By Kota Yanagidani
For years in Syria, since before Arab Spring raised movements all around the Middle East, a rebel group has been fighting against the government controlled by Bashar Al-Assad. Thousands of people died, and millions fled the country. Now, the number of main fighting groups in Syria has grown to four: the government, the rebels, ISIS and Kurdish fighters. The activities of these multiple groups have resulted in civil war, making the situation much more complicated than before.
The rebel groups are multiple, but they are somehow united because of the common enemy: Bashar al-Assad, the president.
The Syrian civil war is, to put it simply, a never-ending war.
The Syrian government has been ruled by the Assad family since 1970. The former president, Hafez al-Assad, ruled the nation until 2000, when his son Bashar took control. Since then, the Syrian government has acted like a puppet government of Russia, and consequently it has been able totake advantage of Russian power for the presence in Syria.

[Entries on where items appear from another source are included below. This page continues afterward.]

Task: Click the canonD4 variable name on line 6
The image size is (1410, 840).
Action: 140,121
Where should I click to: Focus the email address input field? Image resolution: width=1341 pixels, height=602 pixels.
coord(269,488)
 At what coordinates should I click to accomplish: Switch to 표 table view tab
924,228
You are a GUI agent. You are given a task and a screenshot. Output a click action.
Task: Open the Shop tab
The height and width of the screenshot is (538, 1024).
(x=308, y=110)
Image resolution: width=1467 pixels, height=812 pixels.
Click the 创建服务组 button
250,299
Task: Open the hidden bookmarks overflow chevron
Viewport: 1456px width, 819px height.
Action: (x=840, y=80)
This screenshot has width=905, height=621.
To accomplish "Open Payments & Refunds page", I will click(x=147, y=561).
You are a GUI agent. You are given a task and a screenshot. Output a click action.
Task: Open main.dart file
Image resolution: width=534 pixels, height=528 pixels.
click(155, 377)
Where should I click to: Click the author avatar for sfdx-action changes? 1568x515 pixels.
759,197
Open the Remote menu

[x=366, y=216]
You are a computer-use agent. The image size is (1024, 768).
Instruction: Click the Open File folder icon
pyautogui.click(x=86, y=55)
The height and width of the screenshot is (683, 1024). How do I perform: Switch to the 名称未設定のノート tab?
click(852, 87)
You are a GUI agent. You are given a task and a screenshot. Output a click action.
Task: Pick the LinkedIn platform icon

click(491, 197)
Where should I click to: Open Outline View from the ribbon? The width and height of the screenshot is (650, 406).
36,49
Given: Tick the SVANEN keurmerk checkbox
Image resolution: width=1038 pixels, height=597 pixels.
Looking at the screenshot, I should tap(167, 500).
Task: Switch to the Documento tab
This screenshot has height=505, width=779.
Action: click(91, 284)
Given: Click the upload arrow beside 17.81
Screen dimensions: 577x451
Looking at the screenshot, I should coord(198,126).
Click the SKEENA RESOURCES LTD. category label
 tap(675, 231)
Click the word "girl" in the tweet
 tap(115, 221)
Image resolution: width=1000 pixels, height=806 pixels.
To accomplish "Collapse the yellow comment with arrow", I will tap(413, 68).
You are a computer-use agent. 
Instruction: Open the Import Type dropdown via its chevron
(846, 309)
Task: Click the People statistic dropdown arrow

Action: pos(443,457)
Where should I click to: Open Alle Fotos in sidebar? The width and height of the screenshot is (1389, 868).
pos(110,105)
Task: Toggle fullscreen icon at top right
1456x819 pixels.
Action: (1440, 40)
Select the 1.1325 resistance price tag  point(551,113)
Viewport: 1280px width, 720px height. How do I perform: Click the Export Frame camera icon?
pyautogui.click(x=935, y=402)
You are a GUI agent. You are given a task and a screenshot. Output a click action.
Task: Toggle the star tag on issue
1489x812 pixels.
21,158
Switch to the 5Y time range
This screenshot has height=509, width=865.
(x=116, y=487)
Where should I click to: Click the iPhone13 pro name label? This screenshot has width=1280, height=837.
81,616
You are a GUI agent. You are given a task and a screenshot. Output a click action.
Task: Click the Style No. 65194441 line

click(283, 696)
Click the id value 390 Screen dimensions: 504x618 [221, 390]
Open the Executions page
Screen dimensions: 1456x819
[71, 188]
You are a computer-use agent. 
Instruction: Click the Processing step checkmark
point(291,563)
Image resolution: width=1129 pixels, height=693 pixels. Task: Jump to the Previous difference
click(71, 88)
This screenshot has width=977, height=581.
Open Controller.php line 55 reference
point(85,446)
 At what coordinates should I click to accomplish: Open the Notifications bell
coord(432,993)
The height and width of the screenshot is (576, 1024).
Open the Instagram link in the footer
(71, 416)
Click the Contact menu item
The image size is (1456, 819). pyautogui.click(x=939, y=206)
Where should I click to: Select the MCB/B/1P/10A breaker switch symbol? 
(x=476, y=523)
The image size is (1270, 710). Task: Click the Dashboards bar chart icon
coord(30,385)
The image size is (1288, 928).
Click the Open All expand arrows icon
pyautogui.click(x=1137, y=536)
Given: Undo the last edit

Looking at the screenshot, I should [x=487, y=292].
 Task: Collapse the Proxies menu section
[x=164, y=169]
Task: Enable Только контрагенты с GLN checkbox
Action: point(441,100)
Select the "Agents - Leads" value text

Jaish al-Fateh is an alliance between the Nusra Front and Ahrar-al-Sham, two Syrian rebel groups that were independent of each other until the civil war brought them together. The U.S. has been training these groups to fight against Russia. Those rebels thrived and gained more members when Arab Spring occurred in 2011.
ISIS is, nonetheless, an unexpected power that came into Syria. Their ultimate goal is to build an Islamic State in the regions of Iraq and Syria. ISIS branched off from Al-Qaeda, and most of the founding members are from the former Iraqi government as well as private fighters who were put in prisons operated by American troops. The Iraq war developed their radical ideology and led a lot of soldiers to join the group. ISIS has an international presence today because of its strategy of using social media and international recruitment of soldiers. It is the third actor in the civil war.
The Kurds are a minority group, yet Kurdish rebel fighters are powerful enough to have an impact on the civil war. The government has discriminated against Kurds because of their ethnic, linguistic and religious differences. However, recent Turkish discriminatory actions against Kurdish people have strengthened their own ideology, and they are gaining power today. They reside in Iraq, Iran, Turkey, and Syria, and as a unique people are pursuing demands for an independent state. The rebel group sees the Kurdish fighters as an important factor in gaining victory over the government. Kurdish fighters have been sweeping ISIS from some areas since last year, when they declared their intention to oppose the group.
The Syrian civil war is, to put it simply, a never-ending war. At one point, the government led against the rebels; then, with the support of the U.S., the rebels pushed back the government. Russia then became a stronger presence in Syria to make sure the government would not be defeated.
So what’s the current situation in Syria?
Today, the most dominant group in Syria is still the Assad government, with its control of Aleppo and the west side of Syria including Damascus. Kurdish fighters are the second largest group in Syria today with their dominance of northern Syria. They swept ISIS out of the northern region, which ISIS used to control. ISIS is now as strong as the rebel group, and it has control of the center to the north of Syria including Raqqa that is currently the main headquarters for ISIS. The rebel group has gained power in the northwest.
Even though Kurdish fighters have been increasing their control, the government has been gaining its control over Syria.
Now, the new U.S. president, Donald Trump, is more likely to focus on ISIS, rather than training more rebel groups. On Feb 15, a defense official told CNN that the Defense Department might propose that the U.S. will send ground troops into northern Syria to finish up the fight against ISIS. If Trump is in favor of this tactic, which has been taboo among some European nations and Russia, American armed forces will join in the civil war as the fifth power group.
More and more civilians are fleeing Syria, and more and more fighters are coming into the country. Kurdish fighters are seeking an independent state; the rebel group is seeking a revolution against the government; Russia is maintaining its support for President Assad; and ISIS is trying to build a state from Iraq to Syria. The U.S. in any event is not giving up its presence on this war map and will be siding with the rebels or joining the fight as the fifth power.
The Syrian civil war reminds us of the Cold War era, but it is more complicated because of various competing groups. The U.S. will not be out of this civil war as long as Russia maintains its presence in Syria, and that's why we still do not see peace, but blood.